RECORD EXCERPTS:

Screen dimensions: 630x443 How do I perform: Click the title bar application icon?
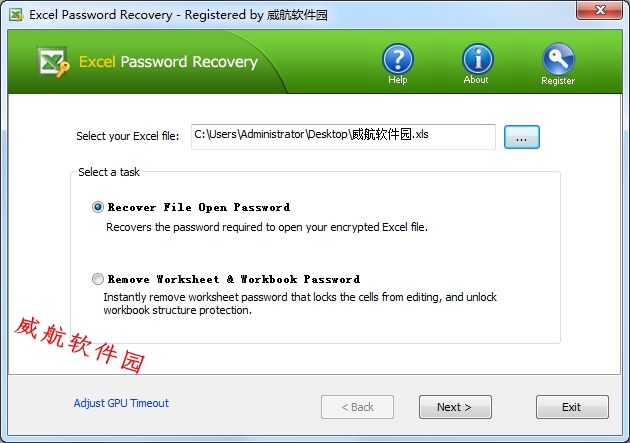(x=16, y=15)
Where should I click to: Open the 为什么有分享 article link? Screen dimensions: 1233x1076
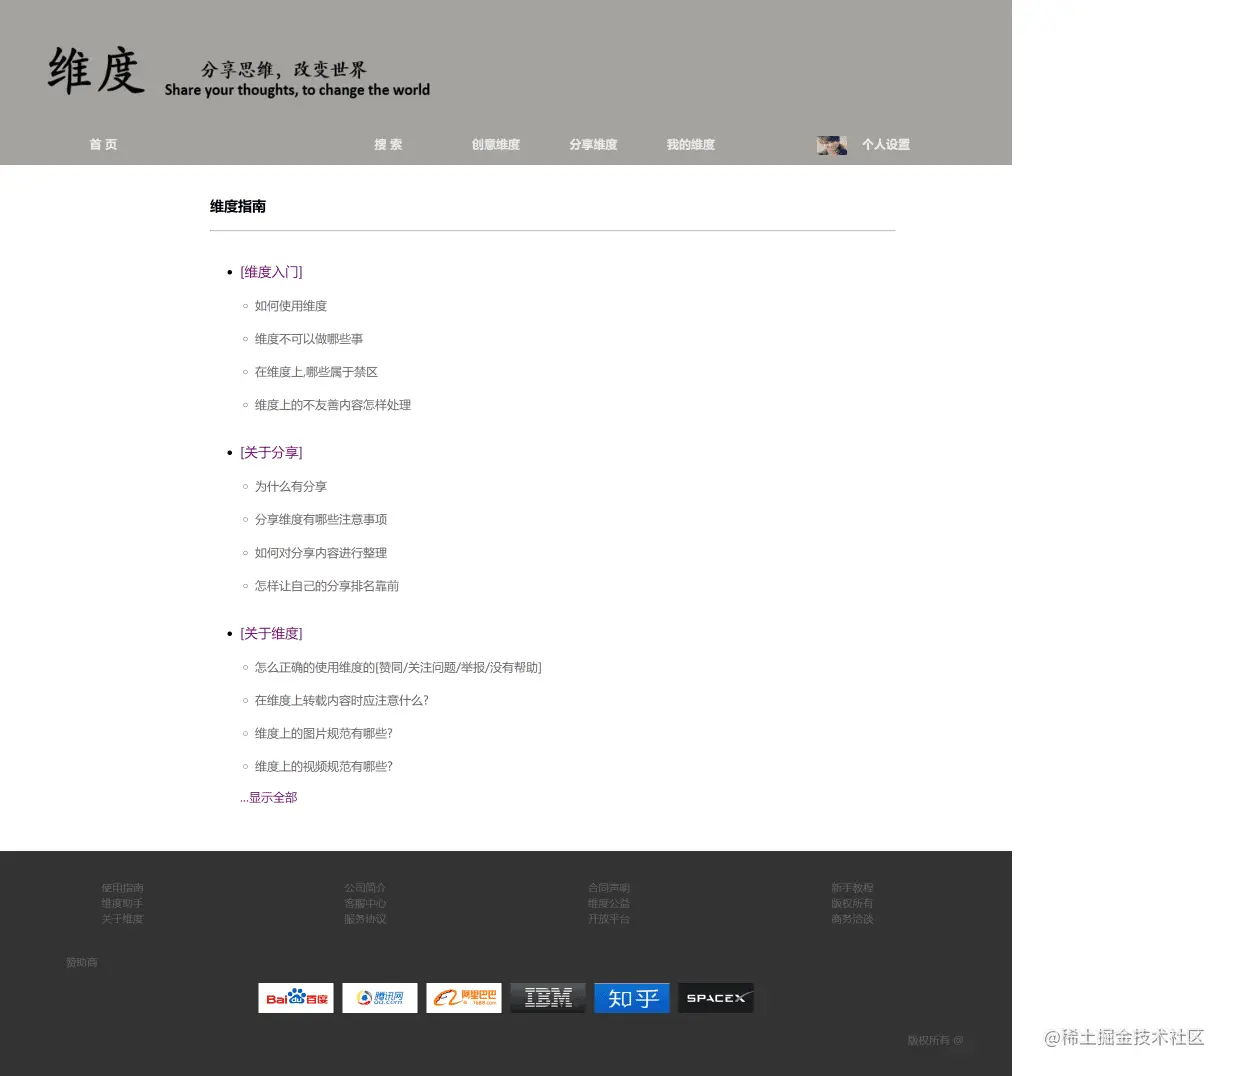coord(290,486)
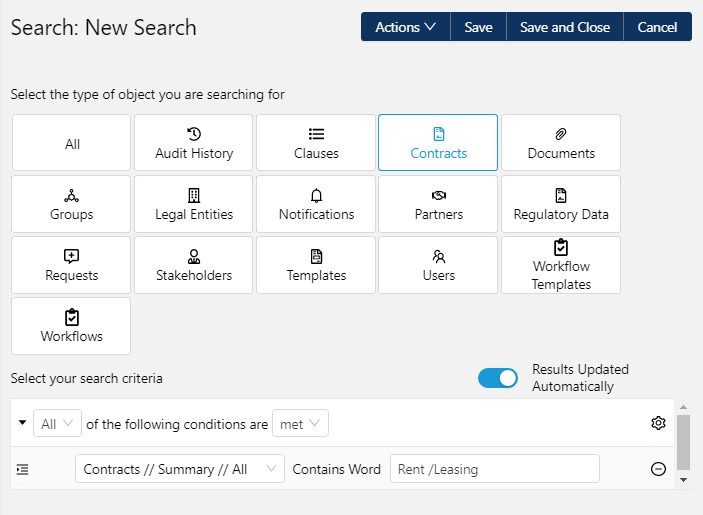
Task: Choose the Notifications bell tile
Action: point(316,204)
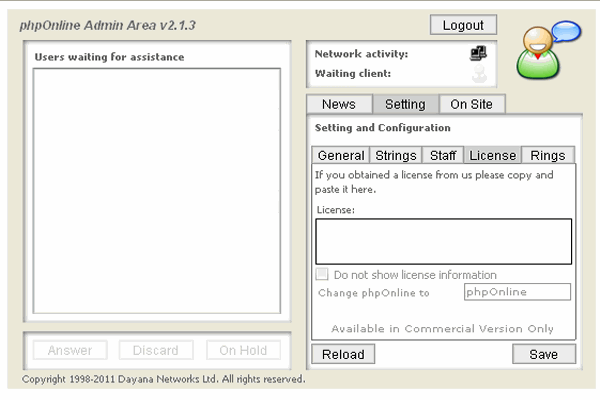
Task: Click the network activity computers icon
Action: pyautogui.click(x=478, y=54)
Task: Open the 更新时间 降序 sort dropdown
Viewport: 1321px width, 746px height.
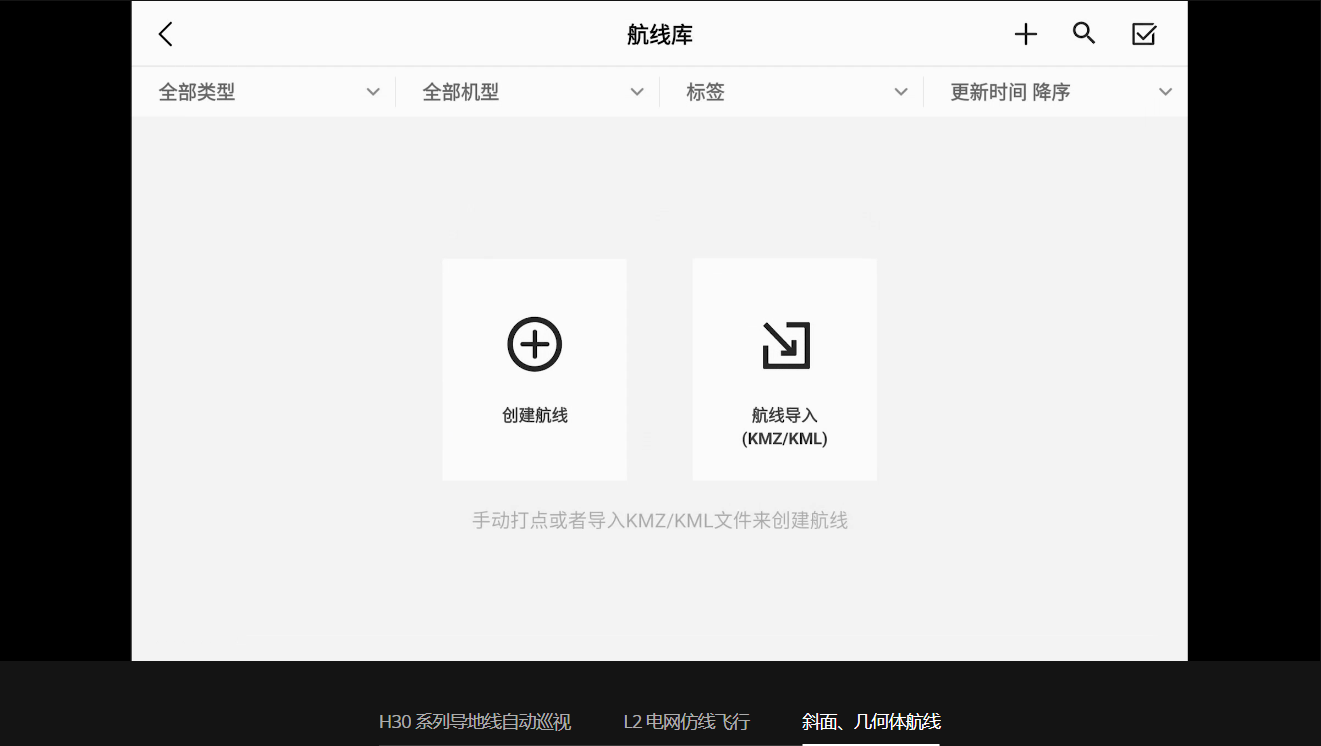Action: (x=1010, y=92)
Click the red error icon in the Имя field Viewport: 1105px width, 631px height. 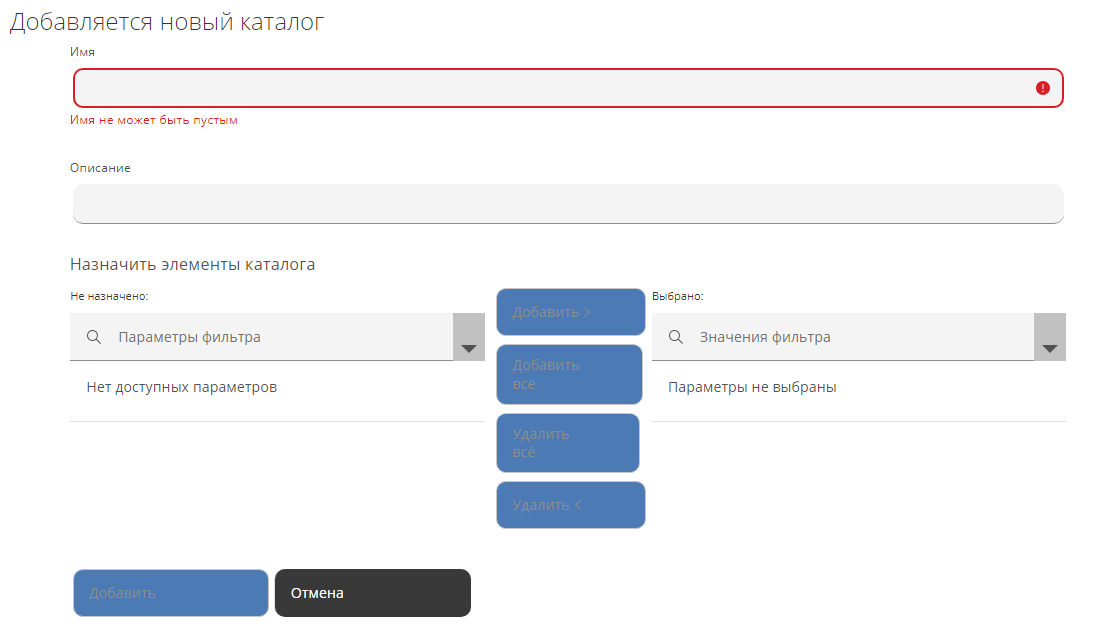1043,88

PROBLEM DESCRIPTION:
No pictures should appear in the copy, which holds exactly the lines from the first line of the data through the line with "Task: Open the 更新时间 降序 sort dropdown" and nothing else.

RESPONSE:
Screen dimensions: 630x443 How do I perform: Click the title bar application icon?
(x=16, y=15)
Where should I click to: Open the 为什么有分享 article link? Screen dimensions: 1233x1076
coord(290,486)
Task: Choose the Notifications bell tile
Action: point(316,204)
Task: Click the network activity computers icon
Action: pyautogui.click(x=478, y=54)
Task: Open the 更新时间 降序 sort dropdown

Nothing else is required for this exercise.